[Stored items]
━━━━━━

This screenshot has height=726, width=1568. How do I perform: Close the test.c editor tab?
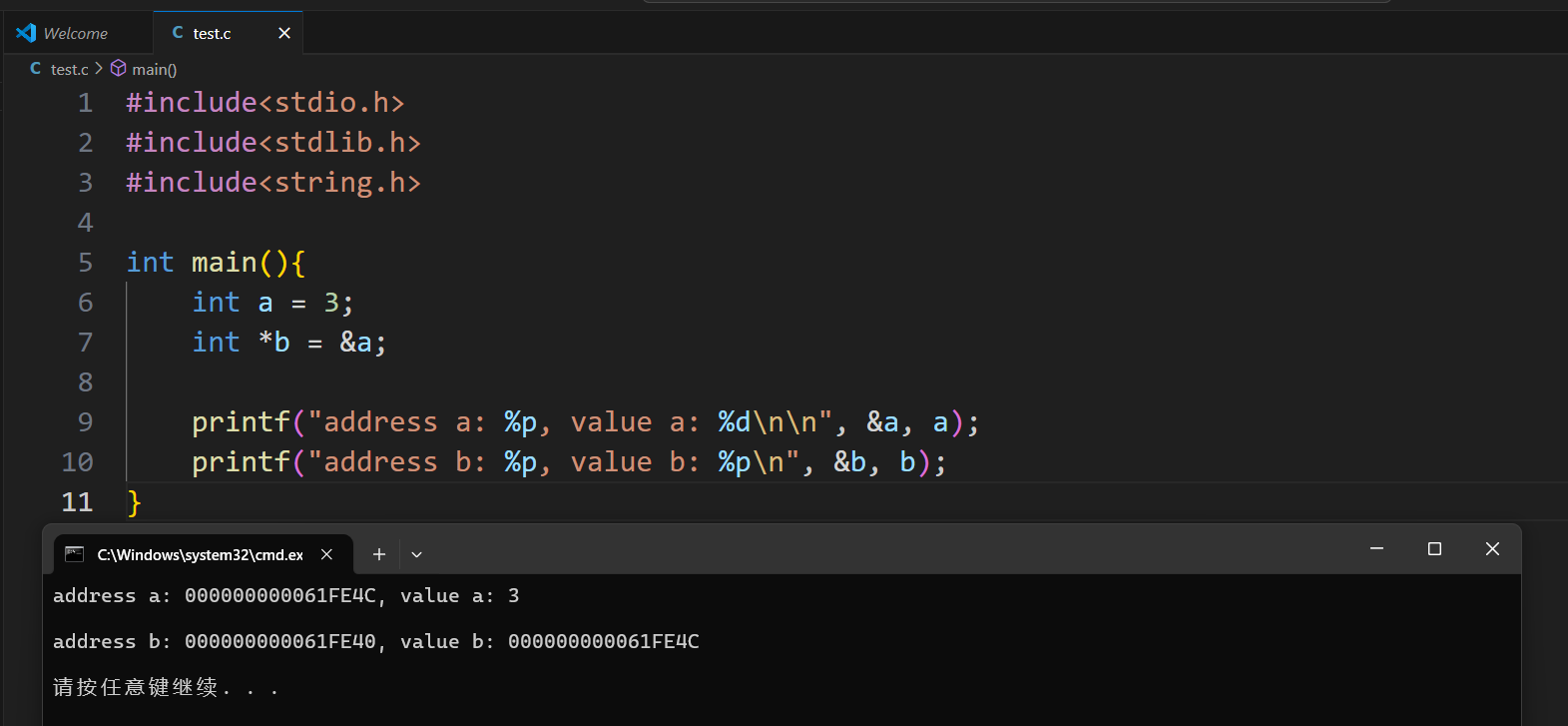[x=284, y=33]
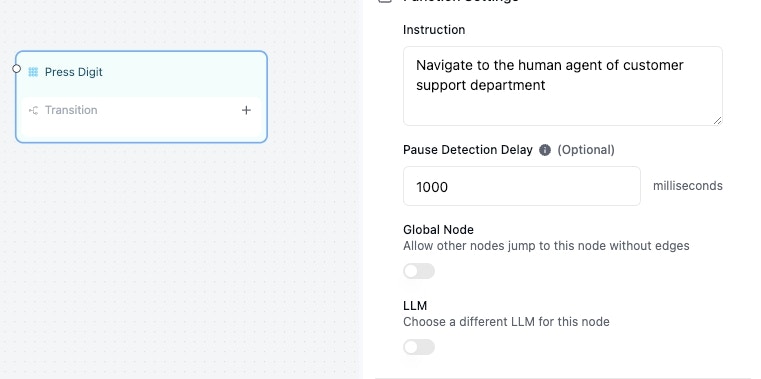Viewport: 761px width, 379px height.
Task: Click the Global Node heading
Action: coord(438,230)
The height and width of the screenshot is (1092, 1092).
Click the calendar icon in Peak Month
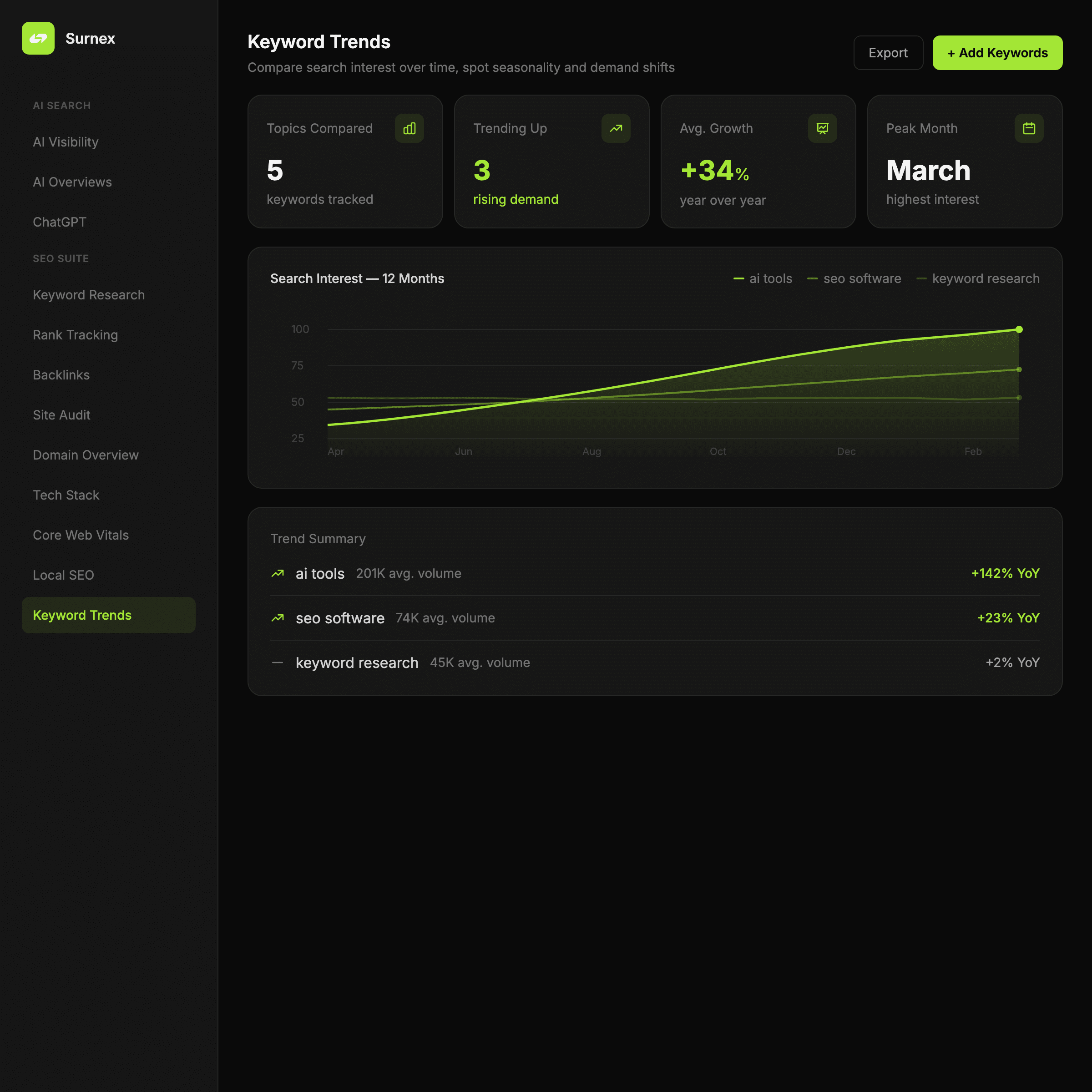1029,128
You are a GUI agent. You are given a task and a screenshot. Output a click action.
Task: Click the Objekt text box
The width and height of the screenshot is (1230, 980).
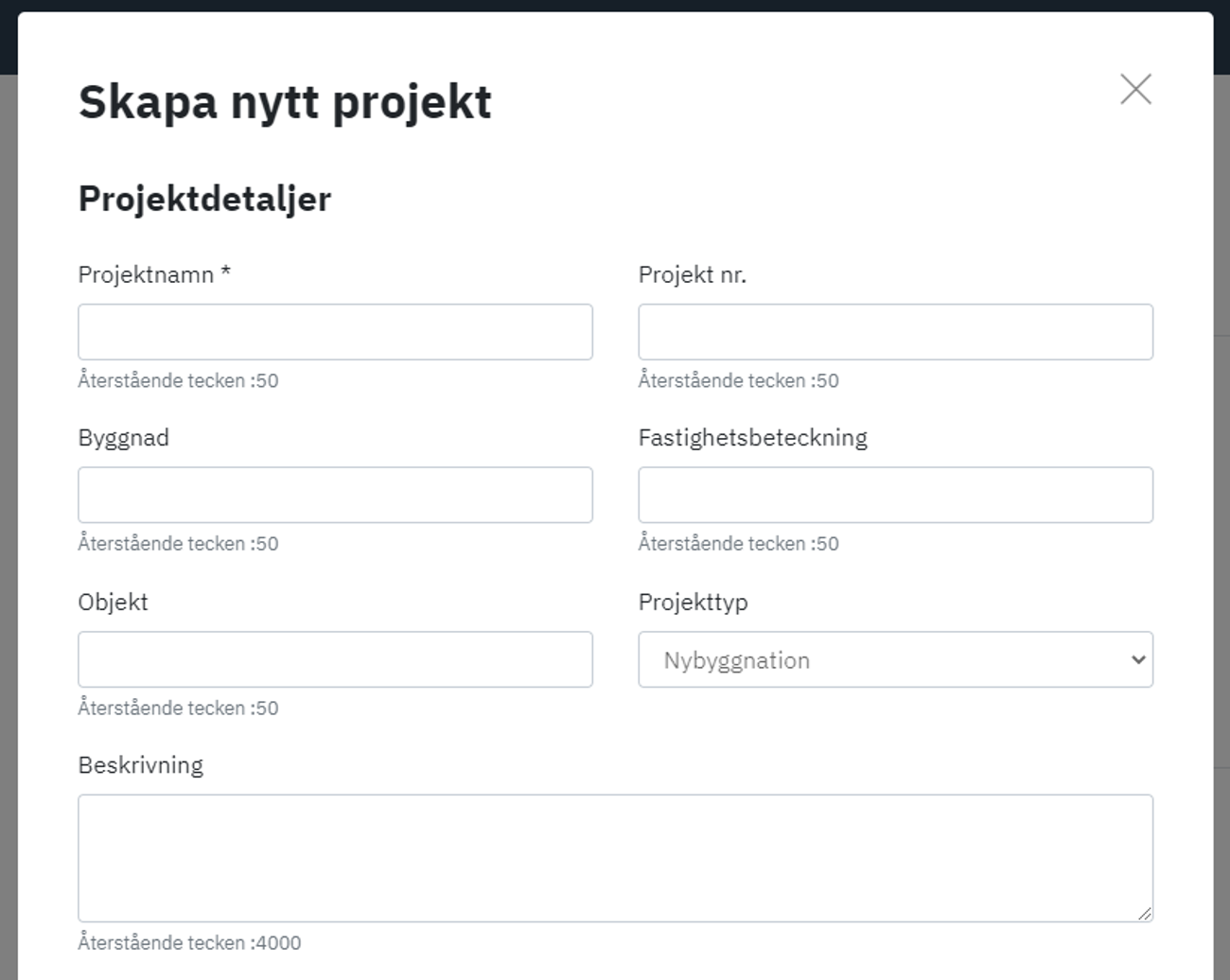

━━━━━━

→ WORK TO COMPLETE
Rewrite the rows above with every "screenshot" changed to "screen capture" and nothing else altered. Leave out the pictures.

→ ANSWER TO THIS PROBLEM
This screen capture has height=726, width=1568. How do I perform: Close the test.c editor tab?
[x=284, y=33]
Viewport: 761px width, 379px height.
Task: Click the Global Node heading
Action: coord(438,230)
The height and width of the screen capture is (1092, 1092).
Click the calendar icon in Peak Month
1029,128
You are a GUI agent. You are given a task and a screen capture. Output a click action.
Task: Click the Objekt text box
The width and height of the screen capture is (1230, 980).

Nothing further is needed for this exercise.